[TRY IT]: Every line of the material is to be duplicated precisely.

LISTED ENTRIES START

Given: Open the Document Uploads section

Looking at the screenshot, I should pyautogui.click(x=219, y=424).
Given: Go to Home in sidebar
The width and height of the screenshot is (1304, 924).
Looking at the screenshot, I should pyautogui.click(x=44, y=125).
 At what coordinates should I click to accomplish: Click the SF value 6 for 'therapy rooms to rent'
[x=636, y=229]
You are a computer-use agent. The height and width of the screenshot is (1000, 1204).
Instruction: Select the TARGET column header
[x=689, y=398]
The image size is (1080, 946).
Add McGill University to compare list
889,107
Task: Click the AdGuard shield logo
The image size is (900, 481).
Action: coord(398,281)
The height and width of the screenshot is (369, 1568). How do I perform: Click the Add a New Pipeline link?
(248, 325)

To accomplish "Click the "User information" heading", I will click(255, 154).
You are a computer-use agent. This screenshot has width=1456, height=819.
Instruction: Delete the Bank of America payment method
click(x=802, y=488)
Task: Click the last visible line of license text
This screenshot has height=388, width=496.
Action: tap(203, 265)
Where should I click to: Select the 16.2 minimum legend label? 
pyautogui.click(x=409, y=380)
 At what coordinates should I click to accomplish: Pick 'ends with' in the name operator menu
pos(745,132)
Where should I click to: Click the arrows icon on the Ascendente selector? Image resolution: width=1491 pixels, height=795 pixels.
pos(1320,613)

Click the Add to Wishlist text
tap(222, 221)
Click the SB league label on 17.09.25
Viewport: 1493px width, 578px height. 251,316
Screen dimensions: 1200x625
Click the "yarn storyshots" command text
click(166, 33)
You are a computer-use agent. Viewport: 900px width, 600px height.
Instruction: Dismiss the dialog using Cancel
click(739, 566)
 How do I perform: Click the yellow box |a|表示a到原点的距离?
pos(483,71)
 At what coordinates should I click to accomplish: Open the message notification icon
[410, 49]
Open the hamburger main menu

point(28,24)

LISTED ENTRIES END

[THE COMPLETED TASK]:
Given: Open the Document Uploads section

Looking at the screenshot, I should pyautogui.click(x=219, y=424).
Given: Go to Home in sidebar
The width and height of the screenshot is (1304, 924).
Looking at the screenshot, I should pyautogui.click(x=44, y=125).
 At what coordinates should I click to accomplish: Click the SF value 6 for 'therapy rooms to rent'
[x=636, y=229]
You are a computer-use agent. The height and width of the screenshot is (1000, 1204).
Instruction: Select the TARGET column header
[x=689, y=398]
The image size is (1080, 946).
Add McGill University to compare list
889,107
Task: Click the AdGuard shield logo
The image size is (900, 481).
Action: coord(398,281)
The height and width of the screenshot is (369, 1568). How do I perform: Click the Add a New Pipeline link?
(248, 325)

To accomplish "Click the "User information" heading", I will click(255, 154).
You are a computer-use agent. This screenshot has width=1456, height=819.
Instruction: Delete the Bank of America payment method
click(x=802, y=488)
Task: Click the last visible line of license text
This screenshot has height=388, width=496.
Action: tap(203, 265)
Where should I click to: Select the 16.2 minimum legend label? 
pyautogui.click(x=409, y=380)
 At what coordinates should I click to accomplish: Pick 'ends with' in the name operator menu
pos(745,132)
Where should I click to: Click the arrows icon on the Ascendente selector? Image resolution: width=1491 pixels, height=795 pixels.
pos(1320,613)

Click the Add to Wishlist text
tap(222, 221)
Click the SB league label on 17.09.25
Viewport: 1493px width, 578px height. 251,316
Screen dimensions: 1200x625
Click the "yarn storyshots" command text
click(166, 33)
You are a computer-use agent. Viewport: 900px width, 600px height.
Instruction: Dismiss the dialog using Cancel
click(739, 566)
 How do I perform: Click the yellow box |a|表示a到原点的距离?
pos(483,71)
 At what coordinates should I click to accomplish: Open the message notification icon
[410, 49]
Open the hamburger main menu

point(28,24)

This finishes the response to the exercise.